Ultimately, these surveys are based on a flawed assumption: that “public perception” is the ultimate touchstone for compliance with the proportionality rule; a touchstone that should be substituted for the expert, hard-earned judgment of military commanders who bear the moral, strategic, tactical and legal consequences of each and every decision they make in combat. On that basis alone, it is the surveys that are disproportionate.

I can’t speak to one of the surveys, because the authors don’t provide any information about it. But I am aware of (and have completed) the survey they do link to, which is conducted by Janina Dill, an excellent young Oxford lecturer who is the Associate Director of the Oxford Institute for Ethics, Law and Armed Conflict. The authors caricature Dill’s survey when they claim that it is based on the “flawed assumption” that “public perception” is “the ultimate touchstone for compliance with the proportionality rule.” Dill does not suggest that the legality of a particular attack should be determined by public perception of whether it was proportionate; she is simply interested in how non-military people think about proportionality. Like the authors, I don’t believe Dill’s questions capture the complexity of the military commander’s task. But neither does Dill. That is not the point of the survey.

Dill, however, is more than capable of defending herself. I am more interested in the first paragraph quoted above, because the authors come perilously close therein to claiming that it is per se illegitimate for anyone — or at least individuals who are not soldiers themselves — to second-guess the targeting decisions of military commanders. I suppose they leave themselves a tiny escape from that position by implying (obliquely) that “you, or I, or anyone” could assess ex post a military commander’s ex ante proportionality calculation as long as we had “full knowledge of the circumstances at the time of the attack.” But the authors make no attempt whatsoever to explain how the decision-makers involved in any ex post “compliance assessment” could ever take into account everything the military commander knew about the circumstances of the attack — from “the enemy’s center of gravity and the relationship of the nominated target to that consideration” to “the exigencies of the tactical situation” to “the weaponeering process, including the choice of weapons to deploy and their known or anticipated blast radius or other consequences.” Some information about the objective circumstances of the attack may be available in written reports and through the testimony of the military commander’s superiors and subordinates. But those objective circumstances are only part of the story, because IHL proportionality requires (as the authors rightly note) assessing the reasonableness of the attack “through the lens” of the commander herself — what she actually knew about the objective circumstances of the attack. And that information will be located solely in the mind of the military commander. Perhaps some commanders are so honest and so mentally disciplined that they will provide a court-martial or international tribunal with an accurate assessment of what went through their mind before the attack. But most commanders faced with discipline or prosecution for a possibly disproportionate attack will either lie about their proportionality calculation or unconsciously rewrite that calculation after the fact to justify killing innocent civilians.

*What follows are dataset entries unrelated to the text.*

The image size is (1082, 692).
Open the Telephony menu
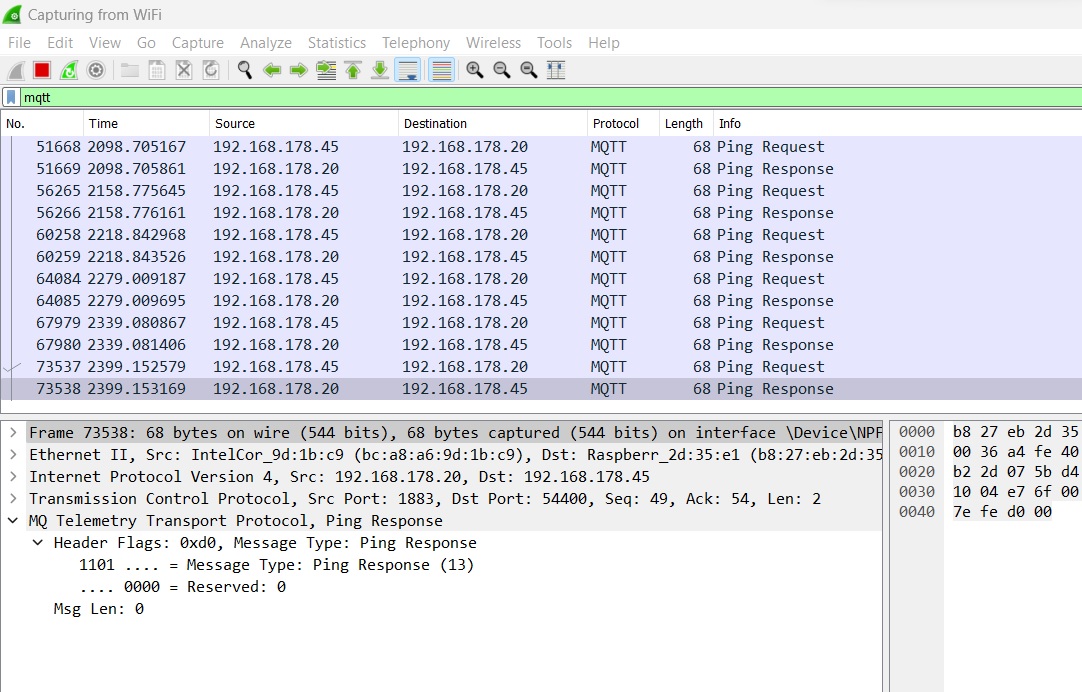[x=415, y=43]
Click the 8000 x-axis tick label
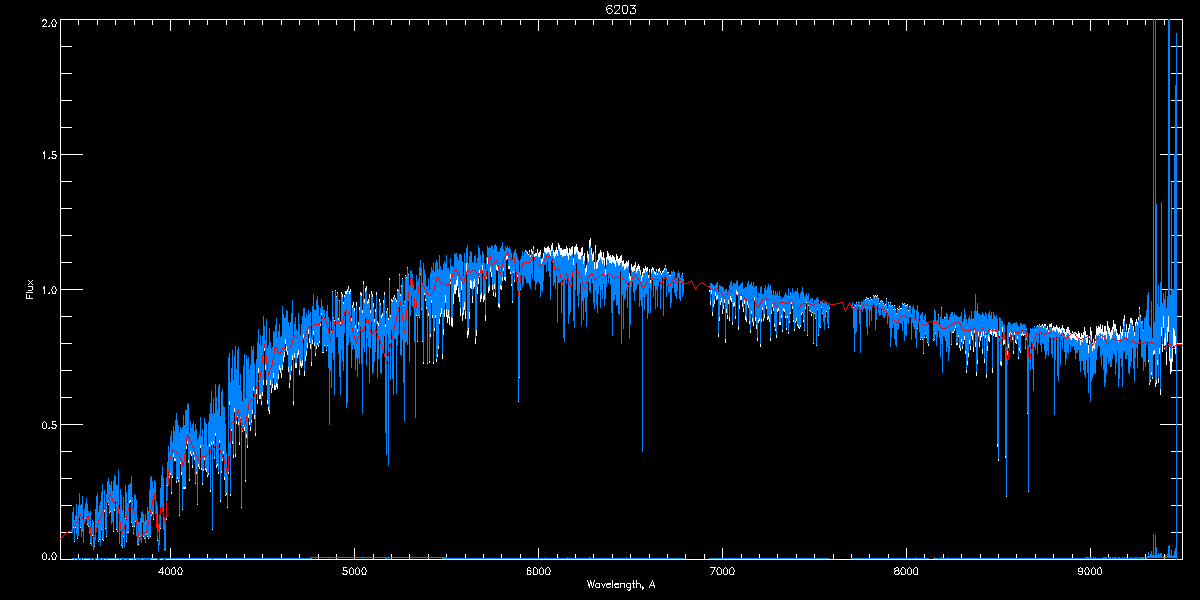This screenshot has height=600, width=1200. [x=906, y=571]
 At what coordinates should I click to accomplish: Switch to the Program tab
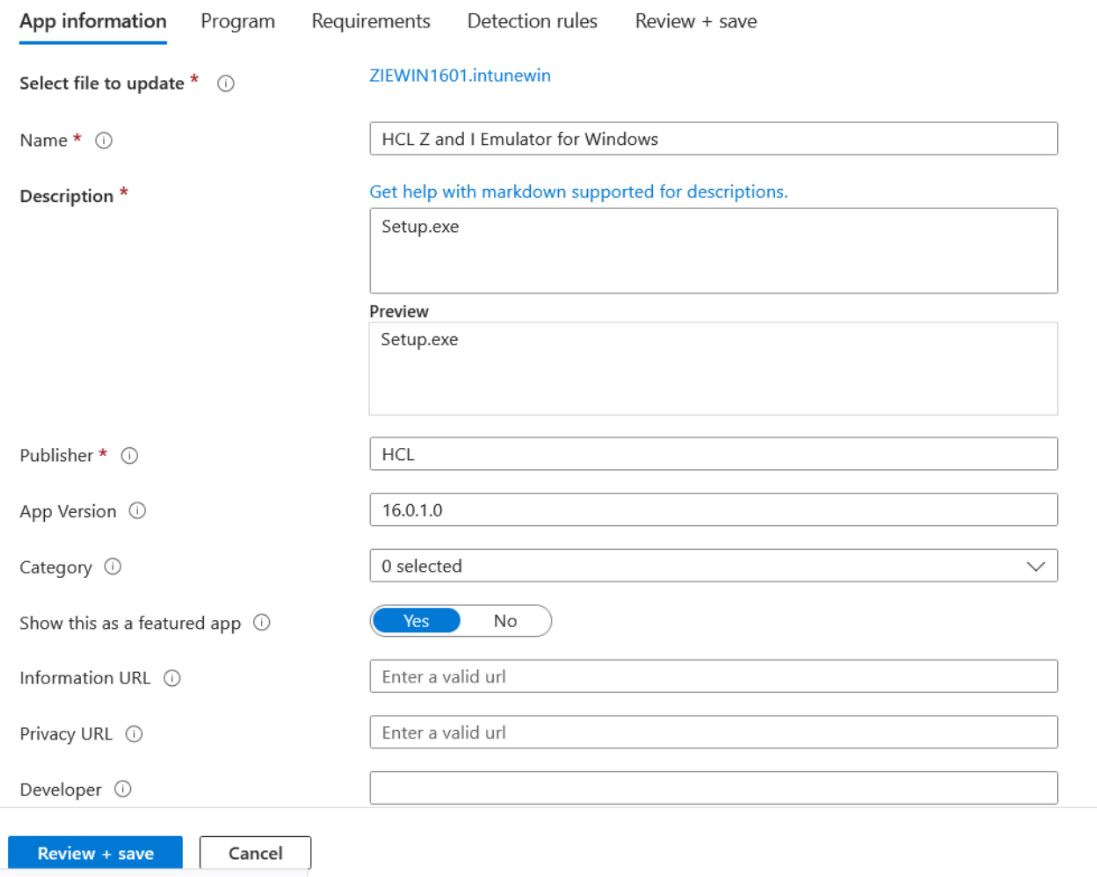coord(238,21)
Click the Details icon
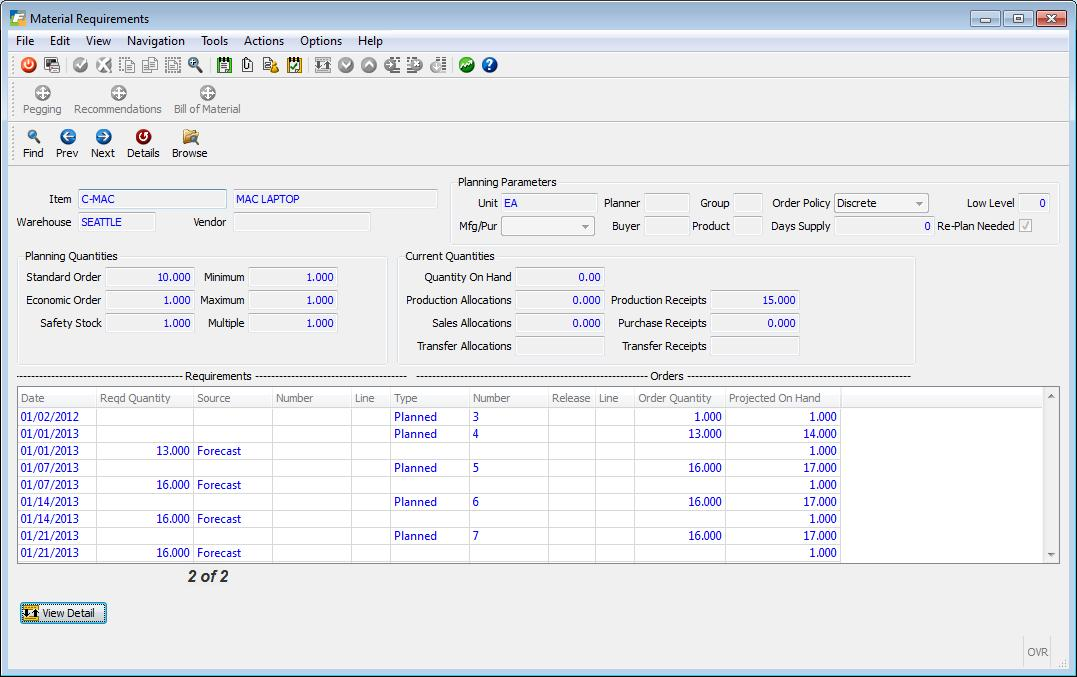This screenshot has width=1077, height=677. coord(143,142)
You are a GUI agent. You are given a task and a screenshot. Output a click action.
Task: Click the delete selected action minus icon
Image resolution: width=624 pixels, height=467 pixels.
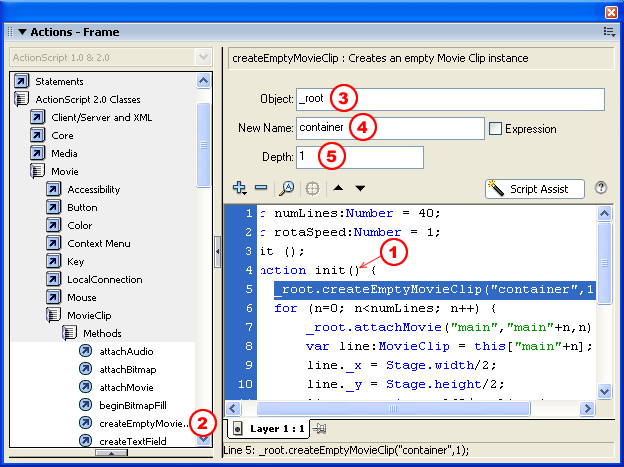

In most cases, therefore, the decision-makers involved in a compliance assessment will have no choice but to rely on circumstantial evidence — including, yes, an attack’s actual consequences — to infer what went through the mind of a military commander prior to launching an attack. Such inferences will always be, for all the reasons the authors note, complex, fraught with difficulty, and prone to error. But unless we are going to simply defer to “the expert, hard-earned judgment of military commanders who bear the moral, strategic, tactical and legal consequences of each and every decision they make in combat,” we have no choice but to ask people to draw them. I doubt that any of the authors think that uncritical deference is appropriate; more likely, they think that although compliance assessment is necessary, no civilian should ever be permitted to sit in judgment of a soldier. If so — or if they think that civilian assessment is possible in the right system — the authors need to do more than just complain about how difficult it is to be a military commander and dismiss as irrelevant how civilians think about fundamental principles of IHL. They need to tell us what a properly-designed system of compliance assessment would look like.

UPDATE: Janina Dill has posted her own response at Just Security. It’s excellent; interested readers should definitely check it out.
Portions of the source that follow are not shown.